• [WORK TO COMPLETE]: Copy out, word for word, the lines below from the one containing "Screen dimensions: 1607x903" through the last line, including both ends.

--- start EXTRACTED MATERIAL ---

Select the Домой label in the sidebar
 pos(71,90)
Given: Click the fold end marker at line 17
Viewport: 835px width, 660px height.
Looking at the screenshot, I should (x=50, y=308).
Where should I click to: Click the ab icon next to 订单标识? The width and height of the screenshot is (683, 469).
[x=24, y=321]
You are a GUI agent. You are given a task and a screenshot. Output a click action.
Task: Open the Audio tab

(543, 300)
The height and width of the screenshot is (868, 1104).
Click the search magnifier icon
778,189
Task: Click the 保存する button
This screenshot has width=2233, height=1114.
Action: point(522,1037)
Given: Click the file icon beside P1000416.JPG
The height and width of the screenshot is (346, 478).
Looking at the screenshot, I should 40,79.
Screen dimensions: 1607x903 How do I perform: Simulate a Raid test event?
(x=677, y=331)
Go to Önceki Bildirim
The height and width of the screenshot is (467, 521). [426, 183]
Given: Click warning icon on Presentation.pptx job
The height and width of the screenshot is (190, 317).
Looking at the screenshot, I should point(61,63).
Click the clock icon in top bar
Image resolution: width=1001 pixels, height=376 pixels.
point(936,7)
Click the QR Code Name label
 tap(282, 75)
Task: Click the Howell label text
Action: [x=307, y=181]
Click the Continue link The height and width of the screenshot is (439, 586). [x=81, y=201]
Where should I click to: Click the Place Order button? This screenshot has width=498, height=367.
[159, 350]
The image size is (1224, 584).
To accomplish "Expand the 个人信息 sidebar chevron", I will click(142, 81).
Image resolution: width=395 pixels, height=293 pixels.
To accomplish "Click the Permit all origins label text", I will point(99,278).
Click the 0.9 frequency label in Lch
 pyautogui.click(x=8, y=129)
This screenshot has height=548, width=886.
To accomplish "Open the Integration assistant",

--- end EXTRACTED MATERIAL ---

• [THE SOLUTION]:
Screen dimensions: 1607x903 How do I perform: Simulate a Raid test event?
(x=677, y=331)
Go to Önceki Bildirim
The height and width of the screenshot is (467, 521). [426, 183]
Given: Click warning icon on Presentation.pptx job
The height and width of the screenshot is (190, 317).
Looking at the screenshot, I should point(61,63).
Click the clock icon in top bar
Image resolution: width=1001 pixels, height=376 pixels.
point(936,7)
Click the QR Code Name label
 tap(282, 75)
Task: Click the Howell label text
Action: [x=307, y=181]
Click the Continue link The height and width of the screenshot is (439, 586). [x=81, y=201]
Where should I click to: Click the Place Order button? This screenshot has width=498, height=367.
[159, 350]
The image size is (1224, 584).
To accomplish "Expand the 个人信息 sidebar chevron", I will click(142, 81).
Image resolution: width=395 pixels, height=293 pixels.
To accomplish "Click the Permit all origins label text", I will point(99,278).
Click the 0.9 frequency label in Lch
 pyautogui.click(x=8, y=129)
This screenshot has height=548, width=886.
To accomplish "Open the Integration assistant",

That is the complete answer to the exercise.